A friendly web development tutorial for complete beginners - interneting
https://internetingishard.com/
======
WA
The graphics are nice, but I think you can polish the writing.

1\. It took me probably 30 seconds to understand that the text blocks on the
start page are summaries of what's in every chapter. Try to read this without
knowing that this website is an online book:

> _The purpose of HTML, CSS, and JavaScript, the difference between frameworks
> and languages, and finding your way around a basic website project with
> Atom._

This doesn't make any sense if you don't know that it describes a chapter in a
book.

2\. Simplify sentences. Cut adjectives. Shorten. It reads academic. Examples:

> _Our goal is to make it as easy as possible for complete beginners to become
> professional web developers, so if you’ve never written a line of HTML or
> CSS, but you’re contemplating a career shift, grab a cup of coffee, take a
> seat, and let’s get to work._

This is a single sentence. It's hard to understand. Your readers aren't all
native Americans. This could be turned into:

-> This guide helps you to become a professional web developer, even if you've never written a single line of HTML or CSS.

> _They’re very closely related, but they’re also designed for very specific
> tasks.

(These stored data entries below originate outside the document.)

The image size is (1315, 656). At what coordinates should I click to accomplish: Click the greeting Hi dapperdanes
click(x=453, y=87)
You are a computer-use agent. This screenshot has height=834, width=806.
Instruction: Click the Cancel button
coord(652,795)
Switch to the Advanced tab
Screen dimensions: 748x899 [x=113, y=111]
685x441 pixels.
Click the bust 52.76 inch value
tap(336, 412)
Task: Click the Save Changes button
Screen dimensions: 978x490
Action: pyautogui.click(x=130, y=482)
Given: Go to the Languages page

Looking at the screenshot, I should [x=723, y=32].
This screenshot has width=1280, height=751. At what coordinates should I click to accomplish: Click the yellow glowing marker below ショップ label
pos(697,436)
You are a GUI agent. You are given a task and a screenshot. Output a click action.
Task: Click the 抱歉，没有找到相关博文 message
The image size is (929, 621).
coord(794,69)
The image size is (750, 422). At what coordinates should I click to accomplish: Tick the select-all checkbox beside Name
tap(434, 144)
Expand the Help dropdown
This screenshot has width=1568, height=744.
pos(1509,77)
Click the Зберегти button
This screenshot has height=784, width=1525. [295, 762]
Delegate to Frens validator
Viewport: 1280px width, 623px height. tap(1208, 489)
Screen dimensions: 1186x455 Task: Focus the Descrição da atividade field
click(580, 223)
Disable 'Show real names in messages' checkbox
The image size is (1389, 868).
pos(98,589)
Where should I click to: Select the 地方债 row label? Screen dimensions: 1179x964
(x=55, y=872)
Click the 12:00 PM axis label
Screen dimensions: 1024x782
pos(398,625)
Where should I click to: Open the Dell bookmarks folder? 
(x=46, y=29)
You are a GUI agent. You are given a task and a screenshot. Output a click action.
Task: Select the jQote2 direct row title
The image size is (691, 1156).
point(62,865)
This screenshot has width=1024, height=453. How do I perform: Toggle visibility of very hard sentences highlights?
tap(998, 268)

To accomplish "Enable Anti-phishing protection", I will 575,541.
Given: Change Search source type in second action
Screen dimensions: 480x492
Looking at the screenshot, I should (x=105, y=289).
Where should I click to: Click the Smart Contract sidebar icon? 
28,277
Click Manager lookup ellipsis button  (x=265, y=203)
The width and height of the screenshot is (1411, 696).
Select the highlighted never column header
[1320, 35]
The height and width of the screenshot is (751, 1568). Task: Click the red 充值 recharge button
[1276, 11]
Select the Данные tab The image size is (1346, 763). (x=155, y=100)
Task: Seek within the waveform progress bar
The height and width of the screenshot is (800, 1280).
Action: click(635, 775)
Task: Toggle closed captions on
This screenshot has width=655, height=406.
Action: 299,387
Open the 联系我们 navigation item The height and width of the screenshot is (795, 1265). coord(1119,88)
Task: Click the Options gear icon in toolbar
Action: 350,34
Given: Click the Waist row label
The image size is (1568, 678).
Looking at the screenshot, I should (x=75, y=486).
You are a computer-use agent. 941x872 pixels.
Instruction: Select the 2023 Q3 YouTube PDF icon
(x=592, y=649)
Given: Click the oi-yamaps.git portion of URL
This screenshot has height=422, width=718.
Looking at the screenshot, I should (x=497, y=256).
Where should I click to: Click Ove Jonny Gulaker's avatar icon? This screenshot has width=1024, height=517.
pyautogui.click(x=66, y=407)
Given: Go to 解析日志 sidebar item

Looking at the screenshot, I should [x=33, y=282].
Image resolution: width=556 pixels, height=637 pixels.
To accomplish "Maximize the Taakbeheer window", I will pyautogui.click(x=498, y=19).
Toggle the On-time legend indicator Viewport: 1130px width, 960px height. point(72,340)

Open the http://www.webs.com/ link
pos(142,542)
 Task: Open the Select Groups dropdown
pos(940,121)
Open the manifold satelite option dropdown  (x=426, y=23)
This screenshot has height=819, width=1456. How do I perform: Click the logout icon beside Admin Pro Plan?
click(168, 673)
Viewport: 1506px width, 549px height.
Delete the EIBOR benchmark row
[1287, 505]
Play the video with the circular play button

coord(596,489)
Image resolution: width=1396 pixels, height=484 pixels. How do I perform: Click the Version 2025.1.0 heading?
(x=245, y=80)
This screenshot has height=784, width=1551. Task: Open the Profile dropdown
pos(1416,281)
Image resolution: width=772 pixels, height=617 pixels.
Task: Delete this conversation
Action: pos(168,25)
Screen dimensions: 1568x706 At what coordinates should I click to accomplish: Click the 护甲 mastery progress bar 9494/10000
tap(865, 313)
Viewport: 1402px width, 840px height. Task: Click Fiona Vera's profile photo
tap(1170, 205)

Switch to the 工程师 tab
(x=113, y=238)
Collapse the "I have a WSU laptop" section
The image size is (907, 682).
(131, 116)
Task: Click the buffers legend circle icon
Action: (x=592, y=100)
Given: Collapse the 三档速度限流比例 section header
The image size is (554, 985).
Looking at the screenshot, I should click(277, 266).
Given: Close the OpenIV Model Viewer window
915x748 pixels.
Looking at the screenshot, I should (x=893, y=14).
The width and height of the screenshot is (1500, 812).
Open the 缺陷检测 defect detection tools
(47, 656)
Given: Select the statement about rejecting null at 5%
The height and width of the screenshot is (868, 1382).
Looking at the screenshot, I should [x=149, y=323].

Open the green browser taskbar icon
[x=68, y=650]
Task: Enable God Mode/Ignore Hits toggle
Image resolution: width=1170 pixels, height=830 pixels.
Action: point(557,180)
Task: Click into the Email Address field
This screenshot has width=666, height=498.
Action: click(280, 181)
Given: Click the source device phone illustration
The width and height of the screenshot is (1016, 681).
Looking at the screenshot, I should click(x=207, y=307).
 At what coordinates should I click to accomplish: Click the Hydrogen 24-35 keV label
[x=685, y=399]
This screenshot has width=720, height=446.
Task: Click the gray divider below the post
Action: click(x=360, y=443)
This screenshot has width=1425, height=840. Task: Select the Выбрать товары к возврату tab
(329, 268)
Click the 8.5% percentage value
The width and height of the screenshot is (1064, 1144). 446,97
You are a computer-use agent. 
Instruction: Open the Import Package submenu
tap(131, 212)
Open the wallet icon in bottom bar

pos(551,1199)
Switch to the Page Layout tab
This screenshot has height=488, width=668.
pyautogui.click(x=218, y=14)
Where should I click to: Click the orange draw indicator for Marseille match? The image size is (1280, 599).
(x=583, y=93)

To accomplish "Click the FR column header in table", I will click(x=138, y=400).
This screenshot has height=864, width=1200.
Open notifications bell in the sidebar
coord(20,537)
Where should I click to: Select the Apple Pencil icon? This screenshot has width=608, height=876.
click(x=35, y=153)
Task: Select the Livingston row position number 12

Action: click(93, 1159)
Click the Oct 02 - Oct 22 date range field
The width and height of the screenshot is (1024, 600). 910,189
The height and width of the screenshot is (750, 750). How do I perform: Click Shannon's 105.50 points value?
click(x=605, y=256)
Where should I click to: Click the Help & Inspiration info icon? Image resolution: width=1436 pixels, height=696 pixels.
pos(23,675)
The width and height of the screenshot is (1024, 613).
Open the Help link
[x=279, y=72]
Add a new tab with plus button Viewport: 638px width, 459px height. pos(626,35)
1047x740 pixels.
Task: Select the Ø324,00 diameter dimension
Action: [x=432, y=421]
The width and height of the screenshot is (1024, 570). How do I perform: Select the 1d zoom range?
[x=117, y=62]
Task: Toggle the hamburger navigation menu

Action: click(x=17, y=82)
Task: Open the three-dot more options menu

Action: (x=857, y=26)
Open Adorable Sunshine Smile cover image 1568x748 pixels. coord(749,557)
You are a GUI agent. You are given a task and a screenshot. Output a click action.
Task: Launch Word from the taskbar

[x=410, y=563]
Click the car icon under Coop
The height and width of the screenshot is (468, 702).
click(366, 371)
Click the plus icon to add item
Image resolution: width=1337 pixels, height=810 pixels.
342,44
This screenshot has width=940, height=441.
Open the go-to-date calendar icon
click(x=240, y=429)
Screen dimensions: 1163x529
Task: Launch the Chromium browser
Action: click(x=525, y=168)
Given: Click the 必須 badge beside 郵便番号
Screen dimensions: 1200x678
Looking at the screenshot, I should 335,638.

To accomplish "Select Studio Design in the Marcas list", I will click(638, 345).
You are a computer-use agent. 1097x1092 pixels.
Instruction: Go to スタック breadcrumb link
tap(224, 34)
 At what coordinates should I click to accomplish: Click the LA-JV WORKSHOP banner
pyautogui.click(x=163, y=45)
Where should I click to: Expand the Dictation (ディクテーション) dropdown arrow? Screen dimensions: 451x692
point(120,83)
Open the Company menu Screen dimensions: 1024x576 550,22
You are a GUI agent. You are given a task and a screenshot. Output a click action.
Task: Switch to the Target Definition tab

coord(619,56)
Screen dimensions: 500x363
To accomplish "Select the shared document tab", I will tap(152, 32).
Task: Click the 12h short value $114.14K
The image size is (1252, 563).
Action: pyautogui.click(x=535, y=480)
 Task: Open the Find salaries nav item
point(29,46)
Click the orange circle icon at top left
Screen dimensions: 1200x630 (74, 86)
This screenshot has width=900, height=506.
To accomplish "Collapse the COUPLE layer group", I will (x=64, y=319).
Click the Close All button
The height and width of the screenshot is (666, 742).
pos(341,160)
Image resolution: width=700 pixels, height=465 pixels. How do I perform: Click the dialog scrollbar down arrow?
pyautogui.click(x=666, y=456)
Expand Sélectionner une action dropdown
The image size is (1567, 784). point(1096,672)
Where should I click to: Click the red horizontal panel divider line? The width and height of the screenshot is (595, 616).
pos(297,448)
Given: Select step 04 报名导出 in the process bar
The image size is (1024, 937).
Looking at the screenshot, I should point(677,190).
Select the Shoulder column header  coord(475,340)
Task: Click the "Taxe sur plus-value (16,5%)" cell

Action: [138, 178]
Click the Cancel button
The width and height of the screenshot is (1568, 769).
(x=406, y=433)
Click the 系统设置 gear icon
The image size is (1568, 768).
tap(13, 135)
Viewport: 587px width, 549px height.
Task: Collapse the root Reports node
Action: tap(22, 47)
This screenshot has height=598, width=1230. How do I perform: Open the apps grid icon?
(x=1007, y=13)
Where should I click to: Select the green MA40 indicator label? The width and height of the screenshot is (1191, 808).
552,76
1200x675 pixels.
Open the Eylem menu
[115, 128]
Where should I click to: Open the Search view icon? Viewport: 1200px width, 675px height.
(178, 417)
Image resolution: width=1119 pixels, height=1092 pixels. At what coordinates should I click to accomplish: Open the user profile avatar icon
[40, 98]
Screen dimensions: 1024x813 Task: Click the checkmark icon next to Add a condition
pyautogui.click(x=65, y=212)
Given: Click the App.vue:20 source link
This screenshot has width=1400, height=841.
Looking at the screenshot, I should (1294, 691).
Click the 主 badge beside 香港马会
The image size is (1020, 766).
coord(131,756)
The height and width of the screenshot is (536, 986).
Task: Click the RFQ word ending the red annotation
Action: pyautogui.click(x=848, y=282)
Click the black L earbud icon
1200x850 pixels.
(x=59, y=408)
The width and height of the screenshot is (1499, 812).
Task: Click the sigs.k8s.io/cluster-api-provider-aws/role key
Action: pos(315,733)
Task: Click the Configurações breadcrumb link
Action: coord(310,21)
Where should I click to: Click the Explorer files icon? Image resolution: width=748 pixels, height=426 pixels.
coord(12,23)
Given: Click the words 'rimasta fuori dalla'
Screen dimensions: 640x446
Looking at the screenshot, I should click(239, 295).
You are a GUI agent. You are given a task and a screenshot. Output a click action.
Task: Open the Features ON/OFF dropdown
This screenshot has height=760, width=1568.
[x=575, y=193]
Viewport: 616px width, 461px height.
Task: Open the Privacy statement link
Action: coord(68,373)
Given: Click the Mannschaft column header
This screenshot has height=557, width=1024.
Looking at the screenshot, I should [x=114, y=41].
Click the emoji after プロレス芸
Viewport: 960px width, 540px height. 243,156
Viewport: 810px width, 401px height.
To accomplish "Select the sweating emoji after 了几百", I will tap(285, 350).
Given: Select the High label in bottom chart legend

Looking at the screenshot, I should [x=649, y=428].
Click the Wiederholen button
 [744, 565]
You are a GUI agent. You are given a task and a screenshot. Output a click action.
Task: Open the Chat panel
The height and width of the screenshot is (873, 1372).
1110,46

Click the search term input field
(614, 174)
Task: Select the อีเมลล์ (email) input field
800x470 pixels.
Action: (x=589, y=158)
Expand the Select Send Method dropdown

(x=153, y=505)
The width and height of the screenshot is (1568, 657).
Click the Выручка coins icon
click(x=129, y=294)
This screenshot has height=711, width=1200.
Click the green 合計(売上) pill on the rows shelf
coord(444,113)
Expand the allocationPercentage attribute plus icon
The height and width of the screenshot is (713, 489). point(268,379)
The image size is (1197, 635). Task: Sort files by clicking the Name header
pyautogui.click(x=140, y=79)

Understanding how they interact will go a long way towards becoming a
> web developer._

Ctrl + F "very": Too often.

A good editor might reduce the text by 25-50%. My secret tip is the Material
Design Writing guide [1]. It shows how to write for apps. With apps, the user
needs to get a task done as fast and efficient as possible. Write that way.

[1]
[https://material.io/guidelines/style/writing.html](https://material.io/guidelines/style/writing.html)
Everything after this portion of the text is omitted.